日本の梅雨を美しく彩る紫陽花の花。
雨に濡れてなお、その美しさを感じさせる紫陽花は、日本人なら誰でも心を揺らす日本の代表的な花ともいえます。
「紫陽花や 藪を小庭の 別座舗」松尾芭蕉も紫陽花の自然のままの美しさをたたえており、現在でも多くの人が紫陽花を愛し、家の軒先をあざやかに飾っています。
でも紫陽花を買うことってあまりないですよね。
そう、多くの方は「挿し木」と呼ばれる方法で、自宅で栽培して毎年鑑賞を楽しんでいるんです。
我流の挿し木でもけっこう成功したりもします。
みなさんも下記のいくつかの注意点さえ気をつければ、鬱陶しい梅雨の気分を少しでも明るくするために、簡単に挿し木で紫陽花を増やすことができるので是非試してみてください。

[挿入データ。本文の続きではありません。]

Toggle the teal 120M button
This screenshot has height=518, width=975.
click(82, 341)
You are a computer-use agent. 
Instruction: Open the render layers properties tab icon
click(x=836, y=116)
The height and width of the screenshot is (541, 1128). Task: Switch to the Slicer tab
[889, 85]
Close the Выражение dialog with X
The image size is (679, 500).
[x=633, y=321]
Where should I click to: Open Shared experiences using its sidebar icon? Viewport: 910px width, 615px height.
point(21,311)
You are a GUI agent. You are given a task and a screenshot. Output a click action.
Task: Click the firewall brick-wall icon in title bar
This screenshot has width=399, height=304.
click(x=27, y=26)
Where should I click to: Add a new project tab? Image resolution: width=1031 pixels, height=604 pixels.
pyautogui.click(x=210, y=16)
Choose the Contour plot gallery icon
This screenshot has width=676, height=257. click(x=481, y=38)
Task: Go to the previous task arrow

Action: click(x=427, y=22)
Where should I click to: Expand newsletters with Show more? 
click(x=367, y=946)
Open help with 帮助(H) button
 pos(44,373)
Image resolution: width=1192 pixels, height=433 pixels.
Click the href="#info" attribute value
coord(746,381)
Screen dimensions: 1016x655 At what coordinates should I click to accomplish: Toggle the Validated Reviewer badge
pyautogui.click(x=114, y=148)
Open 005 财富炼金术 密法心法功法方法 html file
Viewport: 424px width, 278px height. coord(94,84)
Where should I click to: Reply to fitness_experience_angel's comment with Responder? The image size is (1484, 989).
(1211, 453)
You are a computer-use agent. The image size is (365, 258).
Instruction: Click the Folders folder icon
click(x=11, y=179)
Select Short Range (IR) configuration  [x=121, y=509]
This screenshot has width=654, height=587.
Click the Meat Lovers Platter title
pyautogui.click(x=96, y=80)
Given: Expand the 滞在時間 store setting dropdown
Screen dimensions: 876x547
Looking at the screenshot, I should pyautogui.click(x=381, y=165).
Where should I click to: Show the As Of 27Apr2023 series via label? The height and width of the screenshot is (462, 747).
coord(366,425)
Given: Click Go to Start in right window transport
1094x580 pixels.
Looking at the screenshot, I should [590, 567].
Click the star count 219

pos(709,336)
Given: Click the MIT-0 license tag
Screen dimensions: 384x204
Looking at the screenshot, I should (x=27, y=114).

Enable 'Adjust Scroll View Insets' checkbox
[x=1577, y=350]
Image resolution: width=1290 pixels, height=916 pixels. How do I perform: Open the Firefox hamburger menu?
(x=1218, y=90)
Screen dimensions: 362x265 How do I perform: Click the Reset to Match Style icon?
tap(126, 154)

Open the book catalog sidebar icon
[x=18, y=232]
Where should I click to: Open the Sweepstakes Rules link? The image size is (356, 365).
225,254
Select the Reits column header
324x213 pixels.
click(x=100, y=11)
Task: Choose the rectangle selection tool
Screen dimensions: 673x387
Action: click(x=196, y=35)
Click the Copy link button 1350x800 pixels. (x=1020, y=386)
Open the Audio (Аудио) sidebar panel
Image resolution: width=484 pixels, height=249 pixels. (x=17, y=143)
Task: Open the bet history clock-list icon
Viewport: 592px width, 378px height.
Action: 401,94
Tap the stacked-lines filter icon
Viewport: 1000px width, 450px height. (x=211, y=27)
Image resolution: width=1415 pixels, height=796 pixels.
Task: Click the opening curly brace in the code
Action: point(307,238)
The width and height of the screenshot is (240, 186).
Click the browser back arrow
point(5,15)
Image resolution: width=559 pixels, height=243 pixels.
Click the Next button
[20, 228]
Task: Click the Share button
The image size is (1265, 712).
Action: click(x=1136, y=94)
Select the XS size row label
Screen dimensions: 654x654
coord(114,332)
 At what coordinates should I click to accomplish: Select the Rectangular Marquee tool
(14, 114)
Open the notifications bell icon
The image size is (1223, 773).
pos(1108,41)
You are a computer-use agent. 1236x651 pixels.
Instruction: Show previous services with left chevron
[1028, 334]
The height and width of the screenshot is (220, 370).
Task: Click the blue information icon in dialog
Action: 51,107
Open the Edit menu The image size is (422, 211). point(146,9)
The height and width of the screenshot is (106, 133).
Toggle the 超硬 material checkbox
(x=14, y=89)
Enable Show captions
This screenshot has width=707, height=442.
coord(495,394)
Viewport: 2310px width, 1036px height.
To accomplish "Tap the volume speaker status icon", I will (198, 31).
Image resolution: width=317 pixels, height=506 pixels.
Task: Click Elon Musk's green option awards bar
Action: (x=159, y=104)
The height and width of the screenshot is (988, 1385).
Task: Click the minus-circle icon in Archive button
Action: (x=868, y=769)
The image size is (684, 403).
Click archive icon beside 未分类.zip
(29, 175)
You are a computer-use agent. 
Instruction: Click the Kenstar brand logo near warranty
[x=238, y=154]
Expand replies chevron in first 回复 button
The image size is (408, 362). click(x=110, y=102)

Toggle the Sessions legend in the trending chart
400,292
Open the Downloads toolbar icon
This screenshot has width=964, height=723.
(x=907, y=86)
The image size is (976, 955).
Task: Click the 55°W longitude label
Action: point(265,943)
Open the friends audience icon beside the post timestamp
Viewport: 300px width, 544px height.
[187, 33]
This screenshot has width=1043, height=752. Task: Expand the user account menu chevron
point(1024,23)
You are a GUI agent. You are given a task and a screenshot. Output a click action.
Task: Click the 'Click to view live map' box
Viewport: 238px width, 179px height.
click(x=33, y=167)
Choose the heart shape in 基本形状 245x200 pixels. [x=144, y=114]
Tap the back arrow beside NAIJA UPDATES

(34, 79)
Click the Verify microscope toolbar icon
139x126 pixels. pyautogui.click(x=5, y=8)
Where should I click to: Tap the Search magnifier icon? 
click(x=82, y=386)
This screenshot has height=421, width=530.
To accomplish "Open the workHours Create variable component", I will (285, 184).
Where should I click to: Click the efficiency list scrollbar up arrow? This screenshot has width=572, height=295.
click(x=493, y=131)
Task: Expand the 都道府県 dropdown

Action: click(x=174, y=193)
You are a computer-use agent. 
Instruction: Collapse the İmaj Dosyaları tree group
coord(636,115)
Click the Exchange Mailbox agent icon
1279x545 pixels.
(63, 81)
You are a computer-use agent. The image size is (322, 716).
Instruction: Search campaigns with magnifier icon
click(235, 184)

それでは挿し木に失敗しないための注意点をいくつかご紹介していきますね。
目次
紫陽花の挿し木の正しい時期
紫陽花の挿し木に大切なことは「時期」と「挿し木選び」のふたつだけです。
基本的には適切な時期に挿し木を準備して、水を切らさないように鉢植えすれば発根しどんどん育って翌年から翌々年には花を咲かせるようになります。
紫陽花の挿し木(=挿し穂)を調達する時期は?
① いつ紫陽花から挿し木となる枝を調達するか
調べてみると6月~7月であったり5月~7月など多少ズレが見られます。
品種、寒暖の差や情報提供する側の栽培環境によって、挿し木の最適時期に差が出るのは当然と言えば当然です。
平均的には6月~7月に挿し木をするのが一般的なようで、
この時期は紫陽花の開花時期と重なります。
この時期に挿し木をする理由としては、紫陽花はある程度の湿度を好むので一定の降雨による湿度を保つことができる梅雨の時期だからこそ成功しやすいということです。
② 花が咲き終わった8月の上旬が良い
8月の上旬の暑い時期のほうが、挿し穂からの発根が成功しやすいとの情報もあります。
以上から、あなたがお住まいの地域での環境条件もあるでしょうから、数本挿し木を準備して、
- 6月~7月に調達した挿し木
- 花後の8月上旬に調達した挿し木
で、発育を比較してみると良いかもしれませんね。
北海道や沖縄で挿し木する時期は?
紫陽花は耐寒性があり、冬季は落葉して休眠期に入るので、
寒さの厳しい北海道でも栽培は可能です。
ただ、平均気温の違いから開花時期は本州とは異なり、1~2か月ほど遅れます。
北海道では夏の花として愛されているようです。
反対に、沖縄などの暑い地域でも紫陽花の花を楽しむこともできます。
こちらは本州の紫陽花よりもひとあし早く5月頃開花するようです。
ですので、挿し穂を調達するのは、
- 比較的寒い地域にお住まいの方は8月頃
- 暖かい地域にお住まいの方は7月頃
にしたほうが良いでしょう。
いずれにしても広く気温の差に適応できる強くて栽培しやすい花ですので、専門知識がない方でも簡単に栽培することができるので、是非挑戦してみてください。
どんな枝を選ぶと成功しやすいか
基本的に挿し木をして1か月程度で発根することを成功とすると、
経験上挿し穂を選ぶ際、紫陽花の葉の付け根から「脇芽」と呼ばれる小さな新芽があるものを選ぶと、成功しやすいです。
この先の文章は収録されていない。